Uganda and the Democratic Republic of Congo have responded to public concerns about the safety of the joint operations against terrorists with a pledge of transparency. They said, in fact, that they will elevate their cooperation to target all armed groups, not just the Allied Democratic Forces.
The Ugandan and Congolese ministers of defence, after a two-day field tour of Bunia, in Ituri eastern DRC say they will coordinate operations to ensure they are within the law.
The Ministers, Vincent Bamulangaki (Uganda) and Gilbert Kabanda Kurhenga (DRC) were accompanied by senior officers from both countries as well as parliamentarians from the Defence Committee of the National Assembly and MPs from North Kivu and Ituri.
They were asked how far the operations will go, how civilians will be protected and whether there will be guards against damaging residential areas.
The two ministers made it clear from the outset that their discussions were not only about operations against the ADF, but also about all the other armed groups, militias and terrorist organisations operating along the border between the two countries, particularly in North Kivu and Ituri.
Currently, the Democratic Republic of Congo has about 100 armed groups, including some community defence militias, but they are sometimes ruthless in committing bloody attacks against civilians.
“We came here because we met as brothers who have a common future. When the neighbour’s house is burning you have to rush to help,” said Mr Vincent Bamulangaki.
Uganda and the DRC last week announced joint ground and aerial attacks on supposed cells harbouring Ugandan-born rebel group Allied Democratic Forces (ADF), blamed on a series of attacks in both countries.
On Friday, the two sides said their armies are committed to strengthening bilateral cooperation and formalising all aspects of military cooperation within the framework of general defence agreements, and vowed to respect both local and international laws.
Although the two armies have assured of legal operations, they have not yet made a human toll of the operations.

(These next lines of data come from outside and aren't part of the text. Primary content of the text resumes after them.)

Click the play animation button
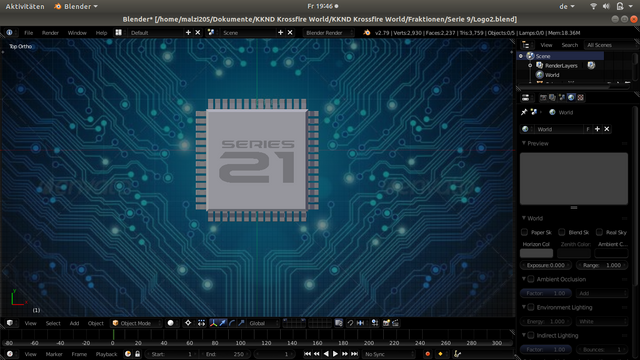Viewport: 640px width, 360px height. tap(335, 354)
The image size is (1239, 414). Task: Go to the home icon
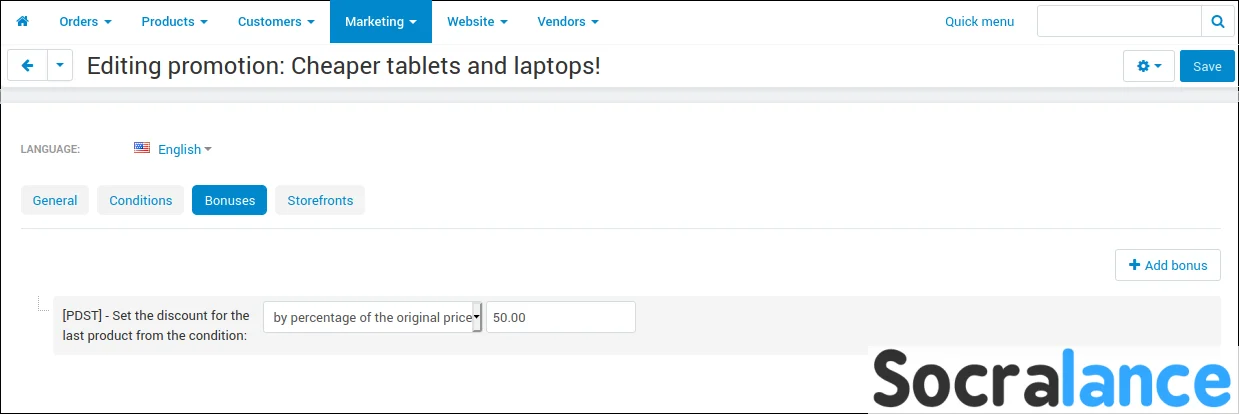click(x=22, y=21)
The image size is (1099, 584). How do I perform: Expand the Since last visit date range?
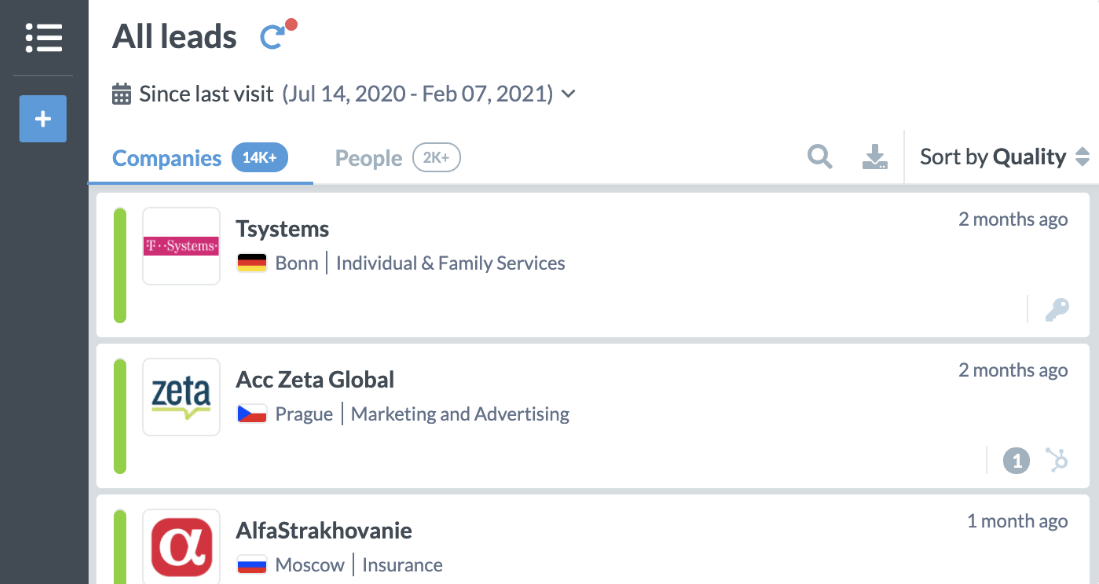[568, 94]
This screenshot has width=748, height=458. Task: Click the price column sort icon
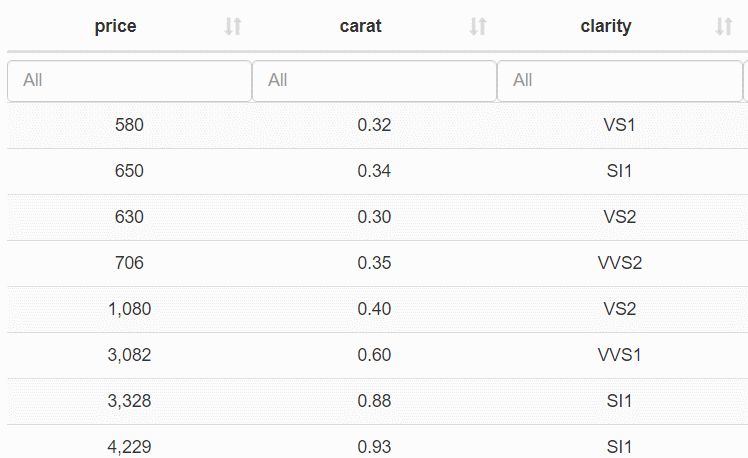point(233,27)
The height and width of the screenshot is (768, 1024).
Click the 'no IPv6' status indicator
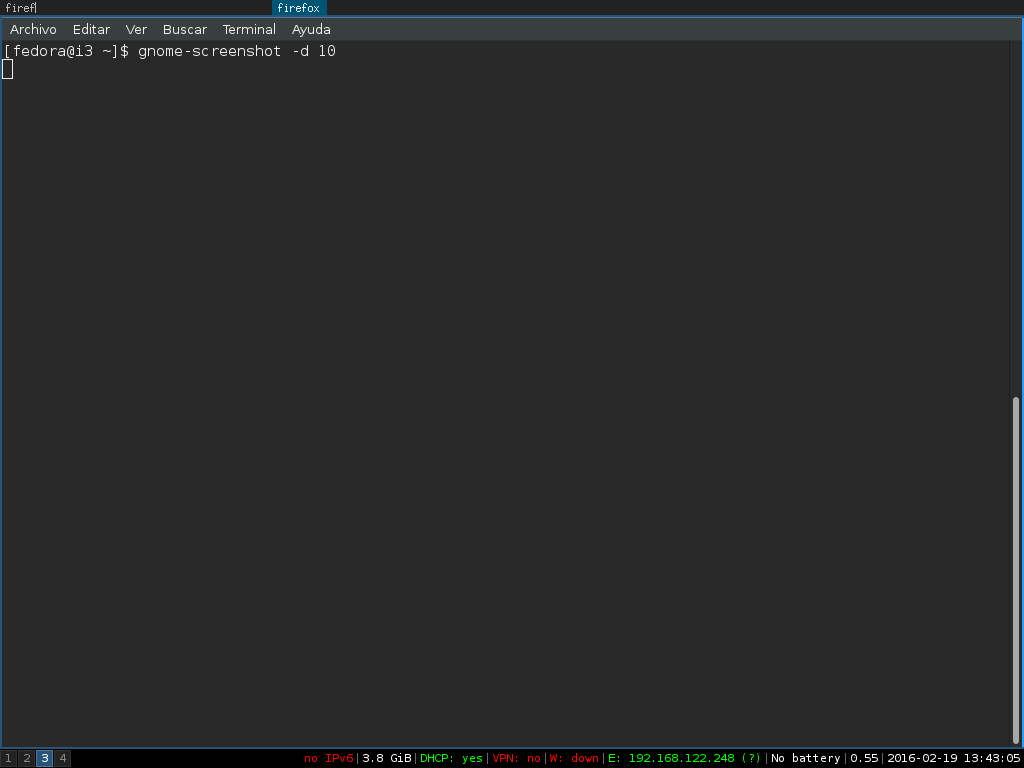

Earlier, and accompanied by the lawmakers of Ituri and North Kivu, Gilbert Kabanda had organised a series of consultations with the local authorities. At the end of these consultations, the president of the customary chiefs of Ituri, Innocent Matukadala, on behalf of his peers, gave his “unwavering support to the joint DRC-Uganda military operation”.
He stated that the support of Ituri traditional chiefs to the security and defence forces is expressed in the denunciation of negative forces and collaboration with the FARDC, the Congolese army.